◆ **Work task**: Give back exactly the stretch of data below from the line holding "Instruction: Click the Jan" through the line holding "The height and width of the screenshot is (375, 1568).", both ends included, and leave the remaining lines out.

Dataset entries:
###

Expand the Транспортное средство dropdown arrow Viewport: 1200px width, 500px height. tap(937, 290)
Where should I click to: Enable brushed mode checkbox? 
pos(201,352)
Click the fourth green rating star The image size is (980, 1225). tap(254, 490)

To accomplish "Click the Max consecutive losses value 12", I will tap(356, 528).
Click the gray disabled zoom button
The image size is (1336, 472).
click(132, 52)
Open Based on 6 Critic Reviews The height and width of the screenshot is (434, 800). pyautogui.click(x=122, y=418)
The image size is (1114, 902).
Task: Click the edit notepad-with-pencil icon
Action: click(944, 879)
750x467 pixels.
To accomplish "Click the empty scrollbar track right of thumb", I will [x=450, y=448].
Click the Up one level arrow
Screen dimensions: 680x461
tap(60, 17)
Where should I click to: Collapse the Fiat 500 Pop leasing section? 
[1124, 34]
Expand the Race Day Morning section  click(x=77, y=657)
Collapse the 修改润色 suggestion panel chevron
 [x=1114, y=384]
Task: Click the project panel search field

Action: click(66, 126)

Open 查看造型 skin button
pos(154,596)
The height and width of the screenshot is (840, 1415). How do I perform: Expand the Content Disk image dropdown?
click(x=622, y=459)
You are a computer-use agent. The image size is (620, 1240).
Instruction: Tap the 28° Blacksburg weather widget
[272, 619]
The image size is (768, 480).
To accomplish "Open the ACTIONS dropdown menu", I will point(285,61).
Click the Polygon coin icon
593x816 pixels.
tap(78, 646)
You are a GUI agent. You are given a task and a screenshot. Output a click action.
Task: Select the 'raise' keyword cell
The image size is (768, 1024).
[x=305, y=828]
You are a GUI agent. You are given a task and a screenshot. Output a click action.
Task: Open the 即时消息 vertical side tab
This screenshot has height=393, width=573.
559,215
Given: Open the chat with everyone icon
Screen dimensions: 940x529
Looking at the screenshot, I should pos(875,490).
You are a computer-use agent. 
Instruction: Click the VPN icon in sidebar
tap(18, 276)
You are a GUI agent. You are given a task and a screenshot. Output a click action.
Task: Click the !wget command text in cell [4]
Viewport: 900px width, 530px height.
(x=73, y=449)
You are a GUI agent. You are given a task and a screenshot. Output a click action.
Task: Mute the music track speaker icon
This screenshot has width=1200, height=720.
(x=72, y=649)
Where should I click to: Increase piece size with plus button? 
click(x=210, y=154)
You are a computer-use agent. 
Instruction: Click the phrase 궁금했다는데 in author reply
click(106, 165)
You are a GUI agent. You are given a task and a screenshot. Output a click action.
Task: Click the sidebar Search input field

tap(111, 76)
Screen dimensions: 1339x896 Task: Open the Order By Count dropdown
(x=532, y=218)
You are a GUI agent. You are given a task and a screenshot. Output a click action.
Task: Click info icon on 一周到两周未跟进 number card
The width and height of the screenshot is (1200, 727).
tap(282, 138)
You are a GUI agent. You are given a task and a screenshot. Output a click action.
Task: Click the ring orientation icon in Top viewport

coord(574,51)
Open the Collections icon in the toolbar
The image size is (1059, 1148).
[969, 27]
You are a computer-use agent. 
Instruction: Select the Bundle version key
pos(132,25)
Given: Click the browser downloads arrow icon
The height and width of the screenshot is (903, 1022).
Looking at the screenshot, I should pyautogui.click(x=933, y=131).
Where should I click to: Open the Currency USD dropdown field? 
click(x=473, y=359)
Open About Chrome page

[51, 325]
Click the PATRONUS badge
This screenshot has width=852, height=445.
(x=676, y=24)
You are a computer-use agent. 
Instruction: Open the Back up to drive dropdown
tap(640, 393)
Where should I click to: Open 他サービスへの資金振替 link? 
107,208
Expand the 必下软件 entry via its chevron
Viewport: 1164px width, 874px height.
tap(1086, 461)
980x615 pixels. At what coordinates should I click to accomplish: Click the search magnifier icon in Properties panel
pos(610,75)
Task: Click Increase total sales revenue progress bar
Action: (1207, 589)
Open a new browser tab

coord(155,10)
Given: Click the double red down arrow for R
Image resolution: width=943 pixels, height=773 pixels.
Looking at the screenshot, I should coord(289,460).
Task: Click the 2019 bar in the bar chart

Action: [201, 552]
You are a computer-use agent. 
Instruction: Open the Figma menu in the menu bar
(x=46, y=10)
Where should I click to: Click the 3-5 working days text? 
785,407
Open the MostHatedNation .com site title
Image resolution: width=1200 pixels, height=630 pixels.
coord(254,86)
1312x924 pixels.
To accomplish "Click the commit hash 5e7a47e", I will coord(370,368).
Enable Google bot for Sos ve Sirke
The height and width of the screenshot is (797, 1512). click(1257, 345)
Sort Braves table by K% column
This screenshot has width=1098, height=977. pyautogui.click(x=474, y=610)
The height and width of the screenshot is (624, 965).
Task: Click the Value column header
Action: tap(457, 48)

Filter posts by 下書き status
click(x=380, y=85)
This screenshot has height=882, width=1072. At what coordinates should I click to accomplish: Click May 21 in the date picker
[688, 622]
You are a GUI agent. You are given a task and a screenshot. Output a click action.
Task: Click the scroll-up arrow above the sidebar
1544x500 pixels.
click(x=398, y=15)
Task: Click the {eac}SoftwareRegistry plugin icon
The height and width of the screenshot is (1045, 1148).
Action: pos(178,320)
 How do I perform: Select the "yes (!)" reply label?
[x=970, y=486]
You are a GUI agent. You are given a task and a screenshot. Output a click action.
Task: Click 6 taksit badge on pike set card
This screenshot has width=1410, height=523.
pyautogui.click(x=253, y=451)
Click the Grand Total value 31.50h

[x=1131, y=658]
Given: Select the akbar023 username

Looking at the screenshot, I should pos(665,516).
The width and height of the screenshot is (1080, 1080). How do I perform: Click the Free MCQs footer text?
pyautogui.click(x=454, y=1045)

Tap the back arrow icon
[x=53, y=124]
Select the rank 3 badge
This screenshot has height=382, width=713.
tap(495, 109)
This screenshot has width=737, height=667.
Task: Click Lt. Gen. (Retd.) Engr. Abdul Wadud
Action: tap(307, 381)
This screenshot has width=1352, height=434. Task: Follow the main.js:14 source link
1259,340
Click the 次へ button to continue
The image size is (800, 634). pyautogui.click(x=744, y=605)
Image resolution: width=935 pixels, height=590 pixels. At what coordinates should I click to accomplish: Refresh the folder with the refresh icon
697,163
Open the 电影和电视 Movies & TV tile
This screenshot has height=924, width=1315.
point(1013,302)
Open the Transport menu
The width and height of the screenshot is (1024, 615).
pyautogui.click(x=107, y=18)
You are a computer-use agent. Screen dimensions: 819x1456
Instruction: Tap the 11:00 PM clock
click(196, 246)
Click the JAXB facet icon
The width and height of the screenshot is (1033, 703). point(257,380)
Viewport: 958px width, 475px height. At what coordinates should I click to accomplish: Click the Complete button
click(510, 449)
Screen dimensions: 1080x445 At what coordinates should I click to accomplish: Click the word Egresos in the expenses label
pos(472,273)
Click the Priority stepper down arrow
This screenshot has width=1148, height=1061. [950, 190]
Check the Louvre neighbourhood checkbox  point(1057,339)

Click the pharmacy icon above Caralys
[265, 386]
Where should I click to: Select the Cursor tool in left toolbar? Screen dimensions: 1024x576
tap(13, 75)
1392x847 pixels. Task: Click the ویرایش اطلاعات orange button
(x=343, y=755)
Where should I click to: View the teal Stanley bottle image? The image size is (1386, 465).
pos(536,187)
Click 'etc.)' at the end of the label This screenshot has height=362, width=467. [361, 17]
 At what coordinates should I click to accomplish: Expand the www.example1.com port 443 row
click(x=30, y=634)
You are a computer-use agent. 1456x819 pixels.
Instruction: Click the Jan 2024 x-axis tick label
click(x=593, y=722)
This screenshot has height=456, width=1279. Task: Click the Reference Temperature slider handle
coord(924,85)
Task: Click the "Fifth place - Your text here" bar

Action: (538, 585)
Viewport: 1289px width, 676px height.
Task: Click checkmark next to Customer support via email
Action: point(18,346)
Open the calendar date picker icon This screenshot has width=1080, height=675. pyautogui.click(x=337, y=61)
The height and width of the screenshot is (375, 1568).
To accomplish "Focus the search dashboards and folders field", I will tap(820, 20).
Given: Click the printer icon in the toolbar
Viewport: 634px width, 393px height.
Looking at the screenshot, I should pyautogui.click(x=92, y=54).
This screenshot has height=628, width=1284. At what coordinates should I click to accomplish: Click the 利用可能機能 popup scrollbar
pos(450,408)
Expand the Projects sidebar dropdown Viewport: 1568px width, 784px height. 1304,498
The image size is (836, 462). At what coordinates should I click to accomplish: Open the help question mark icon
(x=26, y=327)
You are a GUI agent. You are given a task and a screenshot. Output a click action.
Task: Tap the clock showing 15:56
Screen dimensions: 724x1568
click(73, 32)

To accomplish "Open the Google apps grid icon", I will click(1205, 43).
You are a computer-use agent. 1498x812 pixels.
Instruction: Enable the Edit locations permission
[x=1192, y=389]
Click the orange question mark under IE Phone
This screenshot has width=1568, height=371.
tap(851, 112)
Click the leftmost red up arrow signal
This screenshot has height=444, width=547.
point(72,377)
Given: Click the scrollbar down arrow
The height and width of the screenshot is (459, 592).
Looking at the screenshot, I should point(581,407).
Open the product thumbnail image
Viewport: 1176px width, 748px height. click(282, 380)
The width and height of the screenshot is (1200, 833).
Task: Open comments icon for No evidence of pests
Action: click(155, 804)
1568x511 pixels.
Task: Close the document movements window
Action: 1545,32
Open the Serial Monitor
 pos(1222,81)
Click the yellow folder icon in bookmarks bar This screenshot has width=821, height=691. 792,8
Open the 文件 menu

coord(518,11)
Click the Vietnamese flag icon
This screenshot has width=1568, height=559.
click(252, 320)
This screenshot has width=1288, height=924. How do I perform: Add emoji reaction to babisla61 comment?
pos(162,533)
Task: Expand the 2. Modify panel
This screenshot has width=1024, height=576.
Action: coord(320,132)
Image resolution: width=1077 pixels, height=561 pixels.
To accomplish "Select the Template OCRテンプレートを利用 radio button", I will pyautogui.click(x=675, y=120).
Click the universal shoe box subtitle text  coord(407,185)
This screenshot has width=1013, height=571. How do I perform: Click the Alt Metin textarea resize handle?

###

◆ **Task output**:
Instruction: Click the Jan 2024 x-axis tick label
click(x=593, y=722)
This screenshot has height=456, width=1279. Task: Click the Reference Temperature slider handle
coord(924,85)
Task: Click the "Fifth place - Your text here" bar

Action: (538, 585)
Viewport: 1289px width, 676px height.
Task: Click checkmark next to Customer support via email
Action: point(18,346)
Open the calendar date picker icon This screenshot has width=1080, height=675. pyautogui.click(x=337, y=61)
The height and width of the screenshot is (375, 1568).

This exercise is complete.